▶ [Your task]:
Nothing but the lines from the one containing "1To (293, 639)" to the end of the records that follow should be transcribed, each exactly, with the pictures left out.

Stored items
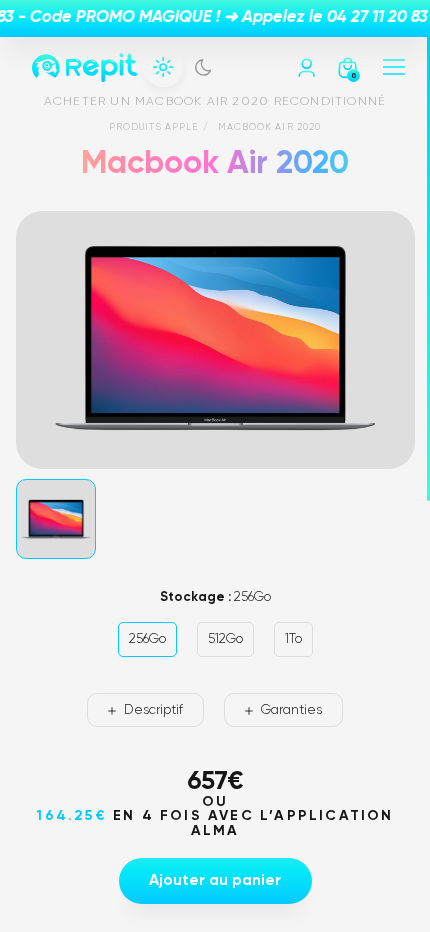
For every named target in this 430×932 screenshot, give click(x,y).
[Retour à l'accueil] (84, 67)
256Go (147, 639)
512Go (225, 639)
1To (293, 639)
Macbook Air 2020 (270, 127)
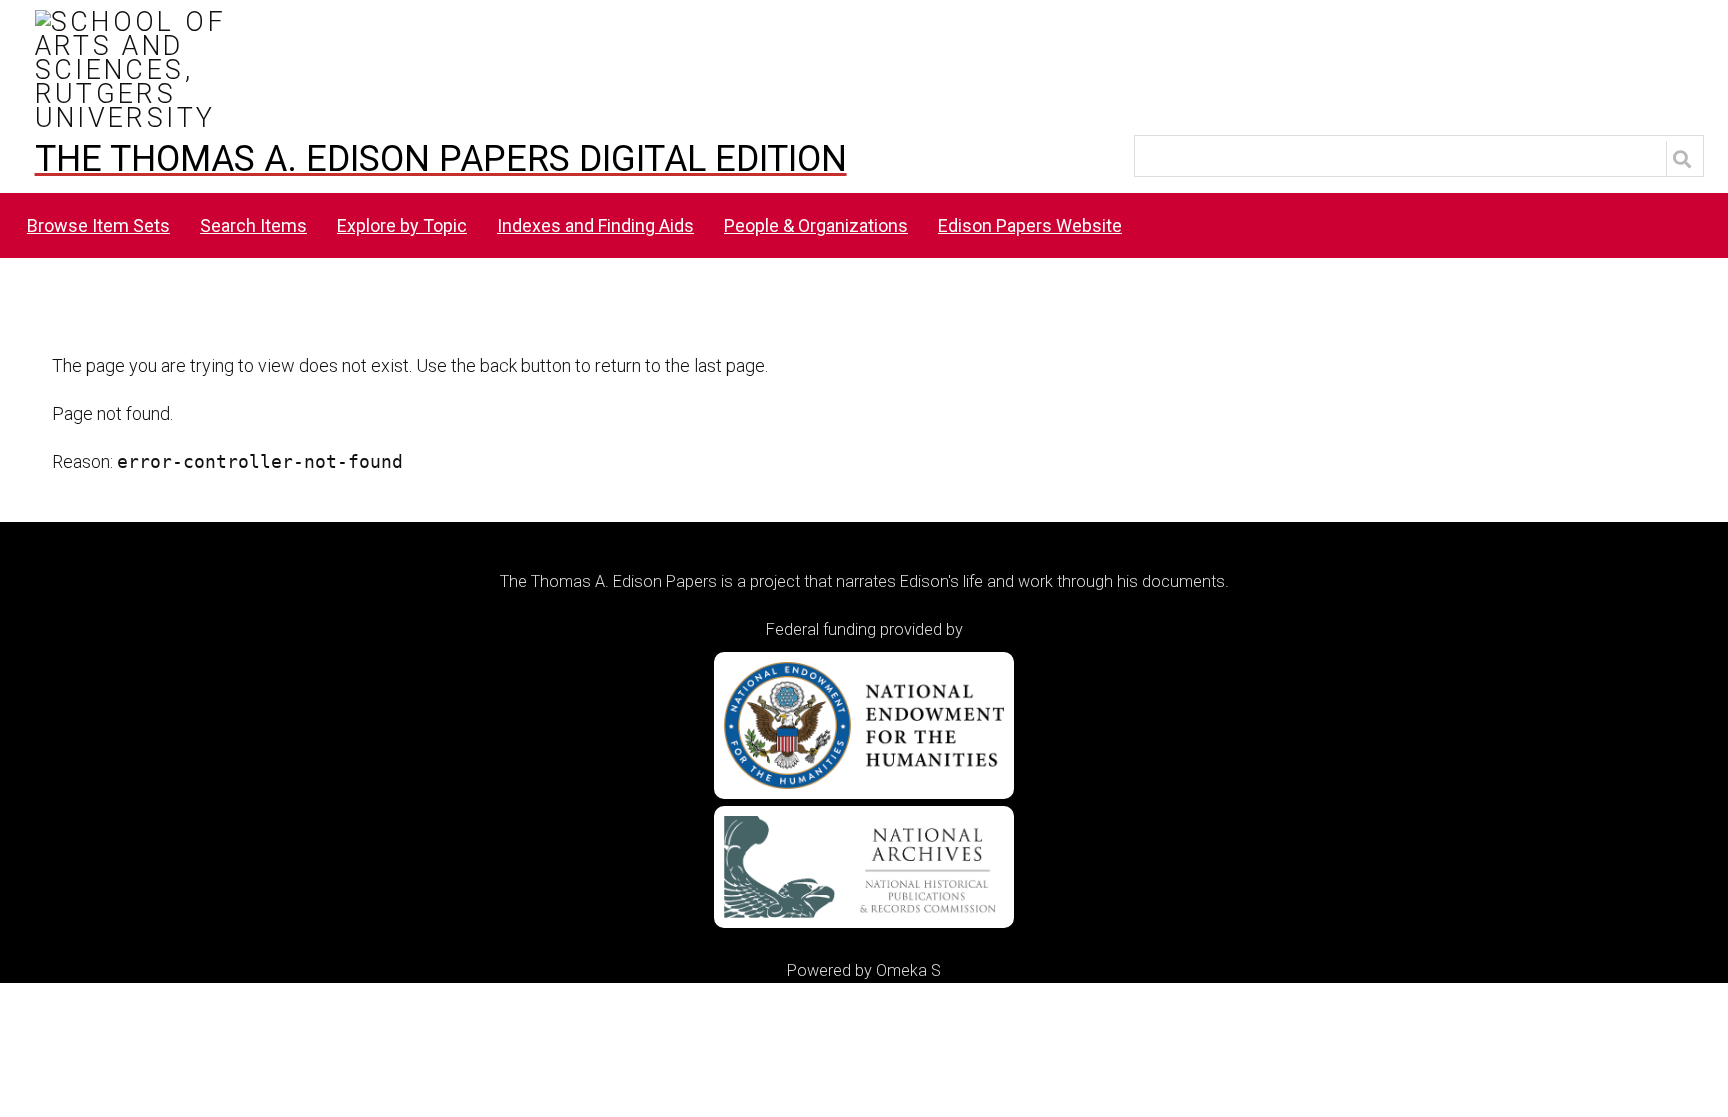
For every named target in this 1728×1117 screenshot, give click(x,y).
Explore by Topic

▶ [Response]:
1To (293, 639)
Macbook Air 2020 (270, 127)
For every named target in this 1728×1117 screenshot, give click(x,y).
Explore by Topic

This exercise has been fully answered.